The children’s hospital was built after a public inquiry, chaired by Ian Kennedy, reported in 2001 that between 30 and 35 children had died needlessly as a result of systemic failures in children’s heart surgery services at Bristol Royal Infirmary in the 1990s.

But 15 years later the new review, to which Kennedy was a consultant, has “reached the firm conclusion that there was no evidence to suggest that there were failures in care and treatment of the nature that were identified in the Bristol public inquiry of 1998-2001. The outcomes of care at the children’s hospital were broadly comparable with those of other centres caring for children with congenital heart disease.
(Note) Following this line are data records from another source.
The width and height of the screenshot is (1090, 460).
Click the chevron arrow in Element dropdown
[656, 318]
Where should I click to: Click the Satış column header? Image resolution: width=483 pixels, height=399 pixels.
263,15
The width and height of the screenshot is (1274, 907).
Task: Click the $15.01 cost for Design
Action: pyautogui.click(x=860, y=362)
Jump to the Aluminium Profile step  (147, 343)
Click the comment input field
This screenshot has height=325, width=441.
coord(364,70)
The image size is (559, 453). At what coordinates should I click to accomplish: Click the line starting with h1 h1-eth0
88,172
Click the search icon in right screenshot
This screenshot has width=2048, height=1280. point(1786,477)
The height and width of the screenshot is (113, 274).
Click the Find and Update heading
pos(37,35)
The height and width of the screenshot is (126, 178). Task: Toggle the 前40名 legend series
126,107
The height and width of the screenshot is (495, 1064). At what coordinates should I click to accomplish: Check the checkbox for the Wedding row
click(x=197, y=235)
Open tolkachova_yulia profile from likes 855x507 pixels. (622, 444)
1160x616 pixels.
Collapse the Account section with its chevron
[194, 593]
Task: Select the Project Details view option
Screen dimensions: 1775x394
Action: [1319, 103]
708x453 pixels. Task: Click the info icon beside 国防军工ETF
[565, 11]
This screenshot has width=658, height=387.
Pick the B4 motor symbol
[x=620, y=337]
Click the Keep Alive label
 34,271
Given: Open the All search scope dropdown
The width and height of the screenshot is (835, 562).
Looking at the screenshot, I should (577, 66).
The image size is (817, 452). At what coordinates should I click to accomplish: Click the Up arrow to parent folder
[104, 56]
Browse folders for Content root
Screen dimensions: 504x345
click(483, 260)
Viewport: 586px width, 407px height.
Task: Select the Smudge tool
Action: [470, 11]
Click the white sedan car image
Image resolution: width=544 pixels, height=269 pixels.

“There was evidence that children and families were well looked after and were satisfied with the care their children received. There was, however, also evidence that, on a number of occasions, the care was less good and that parents were let down.”

In October 2012 the Care Quality Commission issued a formal warning to University Hospitals Bristol NHS Foundation Trust, which runs the children’s hospital, that it faced enforcement action unless it improved ward staffing levels. The commission found that “high dependency care was being delivered on Ward 32 without adequate staffing levels over a sustained period of time.”

The trust reduced the number of beds on the ward and created two high dependency beds in the intensive care unit. Another CQC inspection in November 2012 found that there were enough qualified, skilled, and experienced staff to meet children’s needs.

The review concluded that senior managers had failed to respond effectively to parents’ concerns and adopted an “unnecessarily defensive position,” leading to a “deeply regrettable breakdown in communication.”

Trust chief executive Robert Woolley said, “We are deeply sorry for the things we got wrong—for when our care fell below acceptable standards, for not supporting some families as well as we could have, and for not always learning adequately from our mistakes.”

The review made 32 recommendations for action by the children’s hospital, NHS England, and the Department of Health, ranging from reviewing staffing levels to better communication with parents and a nationwide review of paediatric intensive care units.

NHS England pledged “to take action to ensure a consistent level of care is available for every patient in every part of the country,” and to unveil an action plan in early July.